§ **Task**:
Please keep only the lines from the entries below that contain the string "width", copying each one in full.

[Data extracted from a collection]
┄┄┄┄┄┄┄┄┄┄┄┄┄┄┄┄┄┄┄┄
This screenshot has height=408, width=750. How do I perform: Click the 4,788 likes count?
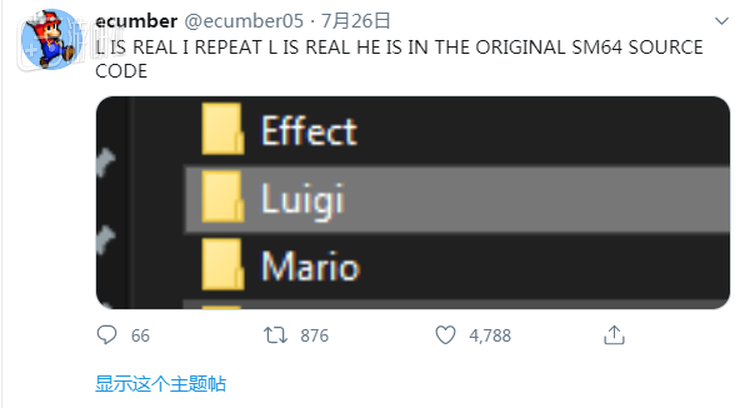[490, 336]
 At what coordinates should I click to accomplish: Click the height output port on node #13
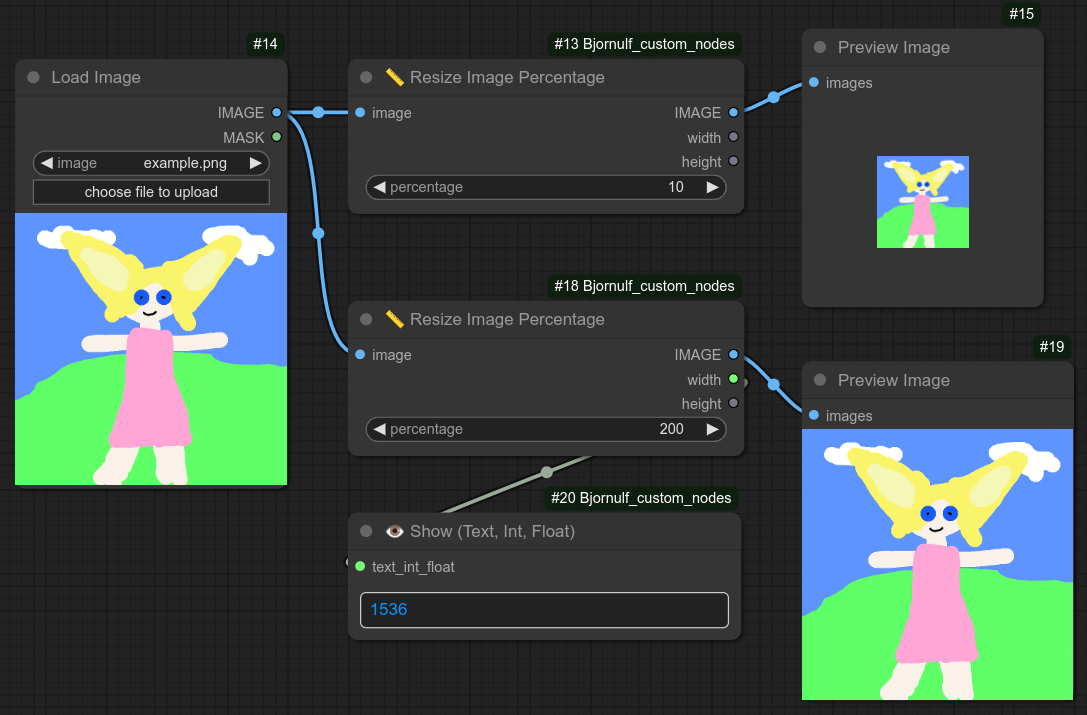(x=733, y=161)
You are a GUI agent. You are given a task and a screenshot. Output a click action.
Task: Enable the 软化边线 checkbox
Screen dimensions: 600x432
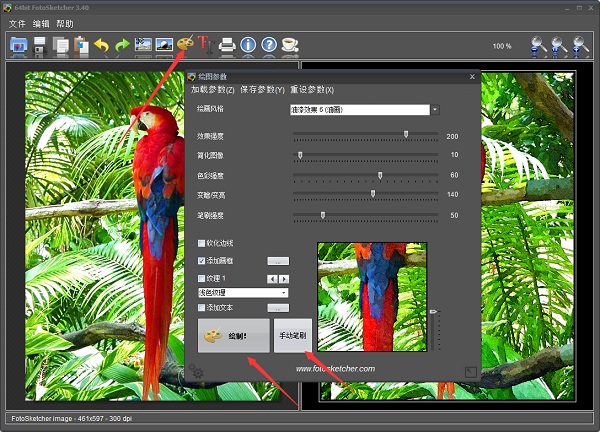click(x=202, y=243)
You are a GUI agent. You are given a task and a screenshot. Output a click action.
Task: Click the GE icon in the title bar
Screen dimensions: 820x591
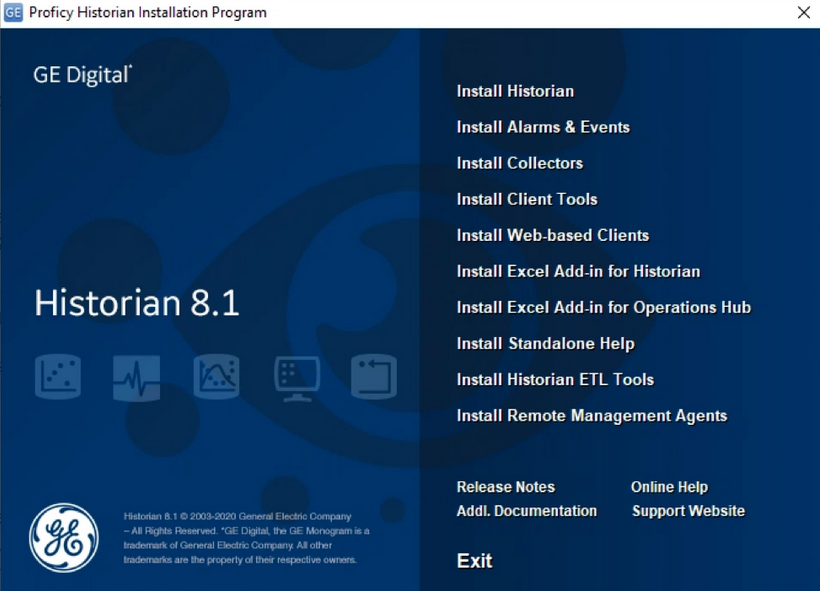13,13
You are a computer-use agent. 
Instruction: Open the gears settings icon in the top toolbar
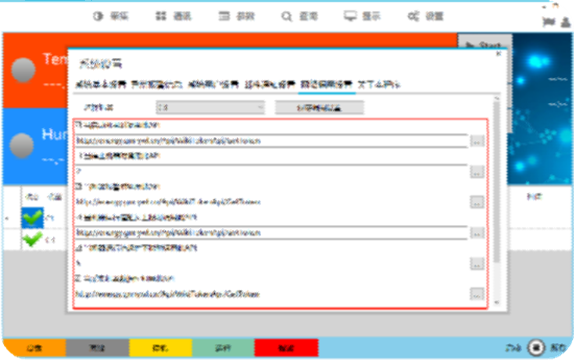pyautogui.click(x=413, y=16)
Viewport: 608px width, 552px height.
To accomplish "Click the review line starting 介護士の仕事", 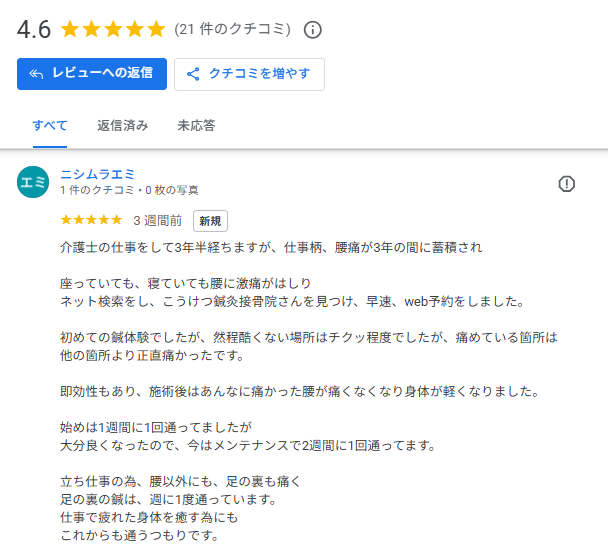I will pyautogui.click(x=271, y=246).
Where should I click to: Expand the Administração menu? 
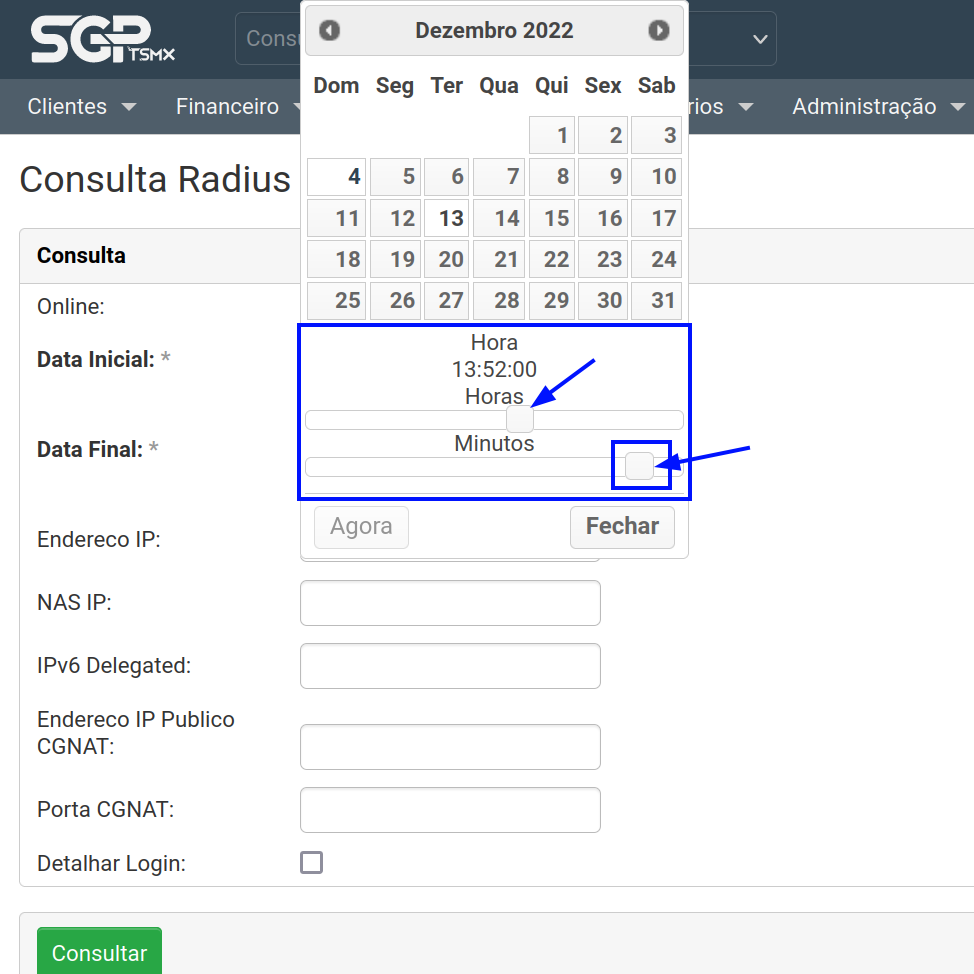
┄┄┄┄┄┄┄┄┄┄┄┄┄┄┄┄┄┄┄┄
§ **Finished answer**:
This screenshot has height=408, width=750. How do I perform: Click the 4,788 likes count?
Viewport: 608px width, 552px height.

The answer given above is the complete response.